** PROBLEM TO WORK ON **
State how many lines in the records hold the word "name", giving the number and no other text.

---------- THE INPUT ----------

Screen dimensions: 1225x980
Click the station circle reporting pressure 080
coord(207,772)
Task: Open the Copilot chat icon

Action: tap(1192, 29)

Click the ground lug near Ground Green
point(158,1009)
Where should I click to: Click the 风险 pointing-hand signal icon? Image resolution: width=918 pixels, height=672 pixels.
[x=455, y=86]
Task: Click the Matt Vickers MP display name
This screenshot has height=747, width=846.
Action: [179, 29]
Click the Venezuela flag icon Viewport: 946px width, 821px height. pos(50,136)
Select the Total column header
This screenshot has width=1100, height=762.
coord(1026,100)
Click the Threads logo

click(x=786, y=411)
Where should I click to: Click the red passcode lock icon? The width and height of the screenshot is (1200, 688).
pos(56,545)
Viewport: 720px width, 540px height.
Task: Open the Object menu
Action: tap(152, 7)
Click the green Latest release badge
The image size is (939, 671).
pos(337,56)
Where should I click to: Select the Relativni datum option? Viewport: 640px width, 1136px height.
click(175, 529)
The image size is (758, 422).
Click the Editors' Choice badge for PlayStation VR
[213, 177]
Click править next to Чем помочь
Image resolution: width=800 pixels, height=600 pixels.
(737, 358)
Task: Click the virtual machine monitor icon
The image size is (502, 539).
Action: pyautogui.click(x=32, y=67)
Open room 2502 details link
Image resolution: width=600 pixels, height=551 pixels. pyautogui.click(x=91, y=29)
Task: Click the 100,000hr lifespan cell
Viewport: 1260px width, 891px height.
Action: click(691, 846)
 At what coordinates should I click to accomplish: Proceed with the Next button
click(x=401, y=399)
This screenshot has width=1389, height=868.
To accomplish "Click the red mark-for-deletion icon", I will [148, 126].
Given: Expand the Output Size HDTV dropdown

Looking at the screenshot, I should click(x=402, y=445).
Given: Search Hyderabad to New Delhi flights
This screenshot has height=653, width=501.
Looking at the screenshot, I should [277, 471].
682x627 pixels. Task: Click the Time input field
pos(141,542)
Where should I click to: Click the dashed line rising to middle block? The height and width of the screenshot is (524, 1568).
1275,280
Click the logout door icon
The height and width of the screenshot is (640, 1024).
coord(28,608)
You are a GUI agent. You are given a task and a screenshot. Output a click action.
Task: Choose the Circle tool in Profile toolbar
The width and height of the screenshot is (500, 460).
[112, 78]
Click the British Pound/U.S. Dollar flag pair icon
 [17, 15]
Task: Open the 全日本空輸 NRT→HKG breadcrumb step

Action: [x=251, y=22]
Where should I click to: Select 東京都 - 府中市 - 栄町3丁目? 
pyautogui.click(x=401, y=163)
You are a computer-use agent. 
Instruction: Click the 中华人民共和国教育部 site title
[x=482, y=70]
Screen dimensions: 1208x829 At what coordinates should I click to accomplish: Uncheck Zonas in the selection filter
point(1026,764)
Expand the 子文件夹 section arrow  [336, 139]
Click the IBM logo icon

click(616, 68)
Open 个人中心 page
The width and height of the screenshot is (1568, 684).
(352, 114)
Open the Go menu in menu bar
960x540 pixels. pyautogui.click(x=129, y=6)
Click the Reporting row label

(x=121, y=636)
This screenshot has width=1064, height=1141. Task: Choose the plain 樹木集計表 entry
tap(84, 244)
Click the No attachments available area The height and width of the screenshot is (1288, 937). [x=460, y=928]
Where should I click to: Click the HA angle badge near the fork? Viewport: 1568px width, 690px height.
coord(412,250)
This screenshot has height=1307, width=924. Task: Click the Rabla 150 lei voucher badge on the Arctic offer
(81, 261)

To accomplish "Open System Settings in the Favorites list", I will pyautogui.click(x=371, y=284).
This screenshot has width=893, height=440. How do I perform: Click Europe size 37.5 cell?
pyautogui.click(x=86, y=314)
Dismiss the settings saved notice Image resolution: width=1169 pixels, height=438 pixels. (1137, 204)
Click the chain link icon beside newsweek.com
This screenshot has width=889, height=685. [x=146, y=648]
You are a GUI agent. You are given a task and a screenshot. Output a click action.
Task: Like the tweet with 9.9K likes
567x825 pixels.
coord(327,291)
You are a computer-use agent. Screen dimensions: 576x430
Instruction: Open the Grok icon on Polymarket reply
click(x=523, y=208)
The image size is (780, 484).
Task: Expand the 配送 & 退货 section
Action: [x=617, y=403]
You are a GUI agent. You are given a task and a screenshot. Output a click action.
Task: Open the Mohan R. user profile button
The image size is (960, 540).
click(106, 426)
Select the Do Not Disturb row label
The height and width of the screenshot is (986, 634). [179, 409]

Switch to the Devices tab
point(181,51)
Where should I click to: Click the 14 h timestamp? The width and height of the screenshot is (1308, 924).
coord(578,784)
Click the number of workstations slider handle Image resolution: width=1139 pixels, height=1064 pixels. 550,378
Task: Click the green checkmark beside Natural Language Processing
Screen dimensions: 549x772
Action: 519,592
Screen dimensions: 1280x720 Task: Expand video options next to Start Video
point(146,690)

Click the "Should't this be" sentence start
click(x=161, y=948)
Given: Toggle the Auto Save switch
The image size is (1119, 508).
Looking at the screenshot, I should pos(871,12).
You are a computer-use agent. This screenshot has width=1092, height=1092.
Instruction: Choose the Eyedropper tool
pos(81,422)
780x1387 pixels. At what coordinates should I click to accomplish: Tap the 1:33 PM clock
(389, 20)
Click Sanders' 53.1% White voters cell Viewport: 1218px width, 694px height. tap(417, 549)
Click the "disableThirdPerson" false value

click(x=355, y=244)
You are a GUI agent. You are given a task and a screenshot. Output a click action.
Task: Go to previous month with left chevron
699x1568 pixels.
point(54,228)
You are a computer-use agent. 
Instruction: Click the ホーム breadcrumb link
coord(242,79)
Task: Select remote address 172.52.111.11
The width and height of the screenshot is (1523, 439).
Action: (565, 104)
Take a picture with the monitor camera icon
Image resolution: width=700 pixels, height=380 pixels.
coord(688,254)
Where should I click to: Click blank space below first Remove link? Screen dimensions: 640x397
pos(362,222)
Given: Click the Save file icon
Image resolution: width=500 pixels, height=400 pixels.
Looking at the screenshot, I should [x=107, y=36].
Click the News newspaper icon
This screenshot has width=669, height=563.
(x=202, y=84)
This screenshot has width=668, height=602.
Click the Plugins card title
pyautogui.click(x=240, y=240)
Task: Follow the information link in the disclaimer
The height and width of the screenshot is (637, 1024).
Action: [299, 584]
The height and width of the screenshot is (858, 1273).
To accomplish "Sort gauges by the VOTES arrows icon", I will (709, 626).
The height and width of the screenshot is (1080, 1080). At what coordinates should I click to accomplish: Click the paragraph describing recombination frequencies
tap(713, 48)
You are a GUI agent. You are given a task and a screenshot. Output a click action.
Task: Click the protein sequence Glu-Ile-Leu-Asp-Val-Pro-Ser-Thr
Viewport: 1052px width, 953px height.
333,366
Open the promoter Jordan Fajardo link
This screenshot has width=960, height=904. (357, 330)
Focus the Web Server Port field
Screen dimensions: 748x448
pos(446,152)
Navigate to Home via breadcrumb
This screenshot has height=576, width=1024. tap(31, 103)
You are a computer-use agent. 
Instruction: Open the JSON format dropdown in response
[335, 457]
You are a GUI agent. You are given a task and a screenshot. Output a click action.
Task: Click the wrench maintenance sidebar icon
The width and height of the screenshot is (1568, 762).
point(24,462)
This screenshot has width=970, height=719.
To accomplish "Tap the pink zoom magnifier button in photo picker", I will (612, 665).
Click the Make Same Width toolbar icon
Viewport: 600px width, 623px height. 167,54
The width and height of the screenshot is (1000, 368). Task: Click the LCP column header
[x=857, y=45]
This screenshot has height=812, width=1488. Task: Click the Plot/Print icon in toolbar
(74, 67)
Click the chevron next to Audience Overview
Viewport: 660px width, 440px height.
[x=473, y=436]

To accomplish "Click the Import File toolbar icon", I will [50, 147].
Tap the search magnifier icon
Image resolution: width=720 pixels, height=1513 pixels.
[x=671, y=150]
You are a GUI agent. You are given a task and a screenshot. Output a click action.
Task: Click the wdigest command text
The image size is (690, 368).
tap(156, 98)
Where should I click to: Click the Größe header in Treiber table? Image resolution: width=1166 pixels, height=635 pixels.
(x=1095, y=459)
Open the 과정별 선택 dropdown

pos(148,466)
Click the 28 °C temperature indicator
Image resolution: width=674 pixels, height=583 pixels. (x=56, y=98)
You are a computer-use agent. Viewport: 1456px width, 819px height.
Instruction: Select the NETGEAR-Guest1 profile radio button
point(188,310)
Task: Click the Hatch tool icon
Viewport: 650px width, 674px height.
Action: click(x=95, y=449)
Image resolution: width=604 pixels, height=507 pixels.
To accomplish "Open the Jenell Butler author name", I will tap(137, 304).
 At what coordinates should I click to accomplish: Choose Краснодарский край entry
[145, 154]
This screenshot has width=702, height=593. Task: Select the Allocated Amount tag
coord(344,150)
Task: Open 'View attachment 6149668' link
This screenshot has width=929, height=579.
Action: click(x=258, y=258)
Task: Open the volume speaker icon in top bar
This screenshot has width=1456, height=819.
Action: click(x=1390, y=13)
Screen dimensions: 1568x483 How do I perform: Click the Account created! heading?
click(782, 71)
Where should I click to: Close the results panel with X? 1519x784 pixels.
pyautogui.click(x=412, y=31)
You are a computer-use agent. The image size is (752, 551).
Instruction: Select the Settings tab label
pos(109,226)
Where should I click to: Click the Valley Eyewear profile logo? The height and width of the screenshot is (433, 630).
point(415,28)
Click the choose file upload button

----------

** EXPECTED OUTPUT **
2